I created a big dataset that visually takes approx 2 seconds (~2000ms) to render a single frame. But the calculated time has only 2 (two) different values - either 0.001024ms or 0.002048ms so the frame by frame output can look like this:

0.001024ms
0.001024ms
0.002048ms
0.001024ms
0.002048ms
0.002048ms
...

Don't know how about you, but I find these values VERY suspicious. I have no answer for that. Maybe at the time, the last draw command reaches the command processor all the work is already done, but why the hell 1024 and 2048??

I tried to modify the code and move the first timestamp above, i.e.:

vkCmdWriteTimestamp(VK_PIPELINE_STAGE_TOP_OF_PIPE_BIT);

for(N) vkCmdDrawIndexed();
    
vkCmdWriteTimestamp(VK_PIPELINE_STAGE_BOTTOM_OF_PIPE_BIT);

Now at the time the preprocessor hits the timestamp command, it writes the query value immediately, because there was no previous work and nothing to wait (remember idle device). This time I have another, closer to the truth values:

20.9336ms
20.9736ms
21.036ms
21.0196ms
20.9572ms
21.3586ms
...

which is better but still far beyond expected ~2000ms.

What's going on, what's happening inside the device when I set timestamps, how to get correct values?

nikitablack
  • 4,359
  • 2
  • 35
  • 68
  • Where is the workload that you're trying to time? I don't understand what you think is happening with those two timestamp calls. Do you expect them to return the execution time of the set of draw calls? And which parts do you want to time the execution of: the vertex shaders? Fragment shaders? Rasterization? The whole pipeline? – Nicol Bolas Jul 27 '20 at 18:33
  • @Nical Bolas The work is happening in `vkCmdDrawIndexed` and I try to measure how long it takes by measuring two timestamps - before and after the work. So as you wrote - I expect them to return the execution time of the set of draw calls. In the queries, I specified the top of the pipe and bottom of pipe. With that, I expect the first value is written before the work starts and the second value is written after the whole pipeline for all draw calls is finished. – nikitablack Jul 28 '20 at 06:29

1 Answers1

1

While commands in Vulkan can be executed out of order (within certain restrictions), you should not broadly expect commands to be executed out of order. This is especially true of timer queries which, if they were executed out of order, would be unreliable in terms of their meaning.

Given that, your code is saying, "do a bunch of work. Then query the time it takes for the start of the pipe to be ready to execute new commands, then query the time it takes for the end of the pipe to be reached." Well, the start of the pipe might only be ready to execute new commands once most of the work is done.
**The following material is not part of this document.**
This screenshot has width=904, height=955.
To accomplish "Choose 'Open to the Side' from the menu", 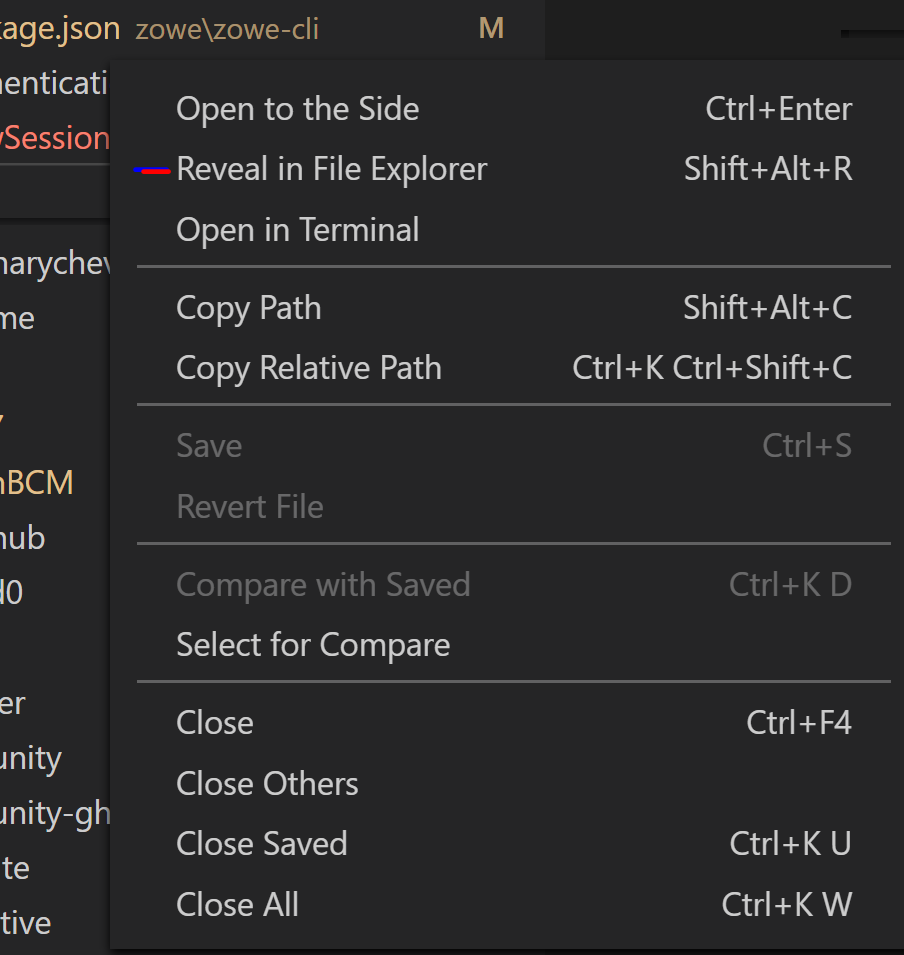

Basically, what you think is happening is this:

top        work work work work work work | timer
stage1                                    work work work work work work 
stage2                                        work work work work work work 
bottom                                            work work work work work work | timer

But there's nothing that requires GPUs to execute this way. What is almost certainly actually happening is:

time->
top        work work work work work work | timer
stage1         work work work work work work 
stage2             work work work work work work 
bottom                 work work work work work work | timer

So your two timers are only getting a fraction of the actual work.

What you want is this:

top        timer | work work work work work work
stage1                 work work work work work work 
stage2                     work work work work work work 
bottom                         work work work work work work | timer

This queries the time from start to finish for the entire set of work.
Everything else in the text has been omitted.